◆ **PASSAGE GIVEN**:
_ _ _ _ _ _ _
If a franchisor who does not provide a disclosure document or statement of material change at all, the franchisee will then have a right of rescission for a period of two years following the date of “entering into the franchise agreement”.

In addition to the rescission remedies available under the Wishart Act, franchise lawyers and franchisors should be well aware of section 7 of the Wishart Act, which governs misrepresentations. It is important to note that in the event of any misrepresentation in the disclosure document, the Wishart Act deems the franchisee to have relied on that misrepresentation. As a result, any misrepresentation, no matter how trivial, may trigger a deemed reliance argument, and liability on the part of the franchisor and its related parties. If a franchisee suffers a loss because of a misrepresentation in the disclosure document or statement of material change, the franchisee can sue the franchisor, the franchisor’s agent, the franchisor’s broker, the franchisor’s associate, and every person who signed the disclosure document.

The imposition of personal liability on the officers and directors who sign the disclosure document should motivate an extra effort to ensure that no misrepresentation is reflected in the disclosure document. Those signing a disclosure document should also receive counselling with respect to appropriate measures for creditor proofing their personal assets.
_ _ _ _ _ _ _
◆ **MATERIAL**:
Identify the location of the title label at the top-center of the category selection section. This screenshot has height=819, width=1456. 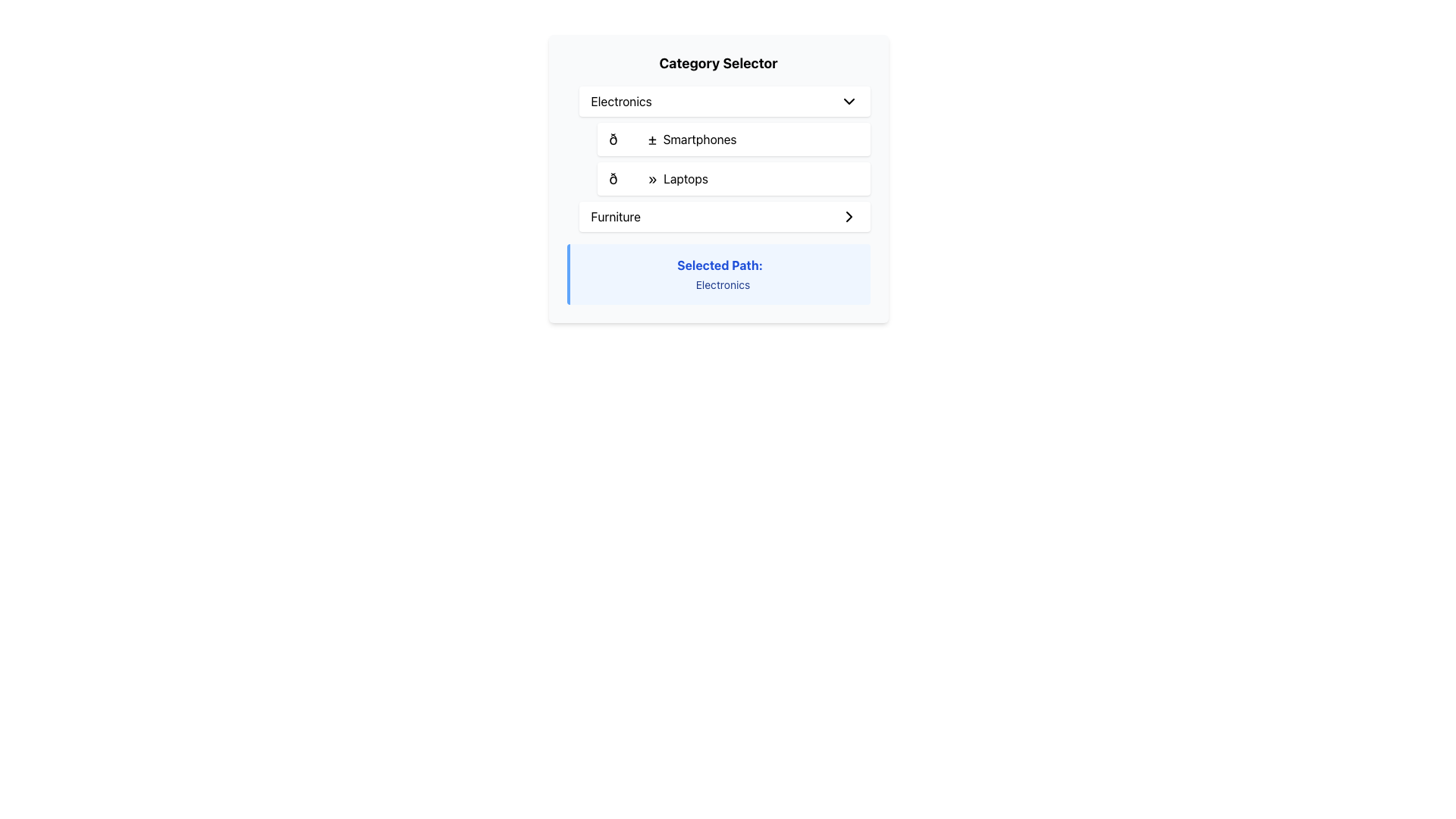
_ _ _ _ _ _ _
◆ **PROBLEMS**:
A - From the Wishart Act passage, repeat word for word the part that opens with the words containing "The imposition of" and closes with "their personal assets.".
B - According to the Wishart Act passage, why can even a trivial misrepresentation in a disclosure document lead to liability for the franchisor?

◆ **FULL SOLUTIONS**:
A -
The imposition of personal liability on the officers and directors who sign the disclosure document should motivate an extra effort to ensure that no misrepresentation is reflected in the disclosure document. Those signing a disclosure document should also receive counselling with respect to appropriate measures for creditor proofing their personal assets.

B - The Wishart Act deems the franchisee to have relied on any misrepresentation in the disclosure document. As a result, even a trivial one can trigger a deemed reliance argument and liability for the franchisor and its related parties.